Computational imaging systems marry the design of hardware and image
reconstruction. For example, in optical microscopy, tomographic,
super-resolution, and phase imaging systems can be constructed from
simple hardware modifications to a commercial microscope (Fig. 1) and
computational reconstruction. Traditionally, we require a large number of
measurements to recover the above quantities; however, for live cell imaging
applications, we are limited in the number of measurements we can acquire due
to motion. Naturally, we want to know what are the best measurements to acquire.
In this post, we highlight our latest work that learns the experimental design to maximize the performance of a
non-linear computational imaging system.


Standard microscopes usually image the absorption contrast of the sample;
however, most biological cells are weakly absorbing. Stains or dyes can be used
to observe contrast, but this may be prohibitively invasive for live cell
biology. With a computational imaging system it is possible to image other
intrinsic optical properties of the sample such as phase (i.e. refractive index)
to provide us with a strong mechanism for contrast (Fig. 2) and quantitative
information about the sample.

Figure 2: Mouse Fibroblast Cells: (left) absorption contrast image has poor
contrast, (right) quantitative phase image has strong structural contrast.
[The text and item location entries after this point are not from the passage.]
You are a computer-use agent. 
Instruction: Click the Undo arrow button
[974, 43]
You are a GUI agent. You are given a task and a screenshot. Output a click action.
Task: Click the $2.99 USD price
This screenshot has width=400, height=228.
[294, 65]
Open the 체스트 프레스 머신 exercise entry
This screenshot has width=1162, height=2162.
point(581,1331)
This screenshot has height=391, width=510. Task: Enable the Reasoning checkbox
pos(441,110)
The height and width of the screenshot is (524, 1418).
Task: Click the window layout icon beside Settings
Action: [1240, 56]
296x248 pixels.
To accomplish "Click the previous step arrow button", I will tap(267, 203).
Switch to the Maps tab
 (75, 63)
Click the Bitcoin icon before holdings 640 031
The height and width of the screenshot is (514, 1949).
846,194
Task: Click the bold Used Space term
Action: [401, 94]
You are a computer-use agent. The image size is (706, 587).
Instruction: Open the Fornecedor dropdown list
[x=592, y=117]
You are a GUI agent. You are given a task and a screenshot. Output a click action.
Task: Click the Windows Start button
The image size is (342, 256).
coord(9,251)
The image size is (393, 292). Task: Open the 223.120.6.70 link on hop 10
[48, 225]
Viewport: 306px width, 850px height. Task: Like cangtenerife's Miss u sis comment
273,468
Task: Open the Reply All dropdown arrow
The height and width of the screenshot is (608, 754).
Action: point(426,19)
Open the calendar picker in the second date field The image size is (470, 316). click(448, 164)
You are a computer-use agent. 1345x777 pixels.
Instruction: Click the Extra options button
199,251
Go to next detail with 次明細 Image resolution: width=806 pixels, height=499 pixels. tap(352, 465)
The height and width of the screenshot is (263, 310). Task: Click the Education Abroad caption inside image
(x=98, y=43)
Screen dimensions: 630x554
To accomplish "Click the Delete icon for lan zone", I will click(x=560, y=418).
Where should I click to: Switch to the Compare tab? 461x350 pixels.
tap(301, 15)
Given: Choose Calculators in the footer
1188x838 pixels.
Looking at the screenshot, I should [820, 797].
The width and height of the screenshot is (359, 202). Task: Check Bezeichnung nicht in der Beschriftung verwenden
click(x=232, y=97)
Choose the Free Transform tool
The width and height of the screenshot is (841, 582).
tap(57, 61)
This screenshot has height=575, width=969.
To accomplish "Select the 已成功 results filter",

Using a standard microscope, the illumination source can be replaced with a
programmable LED array to construct an LED array microscope (Fig 1.). Images
taken under different LED’s illumination will encode information about the
sample’s phase (specifically, different parts of the sample’s
spatial spectrum) into the intensity measurements. A large set of measurements (10s to
100s) can then be combined by solving an inverse problem to quantitatively
reconstruct the phase of the sample, possibly with higher resolution than the
native resolution of the microscope, or in 3D.

Due to the multiple measurement requirement, obtaining high quality
reconstructions is traded off with poor temporal resolution. So when sample
motion is present, poor temporal resolution will degrade image quality due to
motion blur. To improve upon this tradeoff, designing how to capture a smaller
set of measurements would enable high quality reconstruction at an improved
temporal resolution. But what are the best patterns to display on the LED array?
What is the most efficient way to encode information?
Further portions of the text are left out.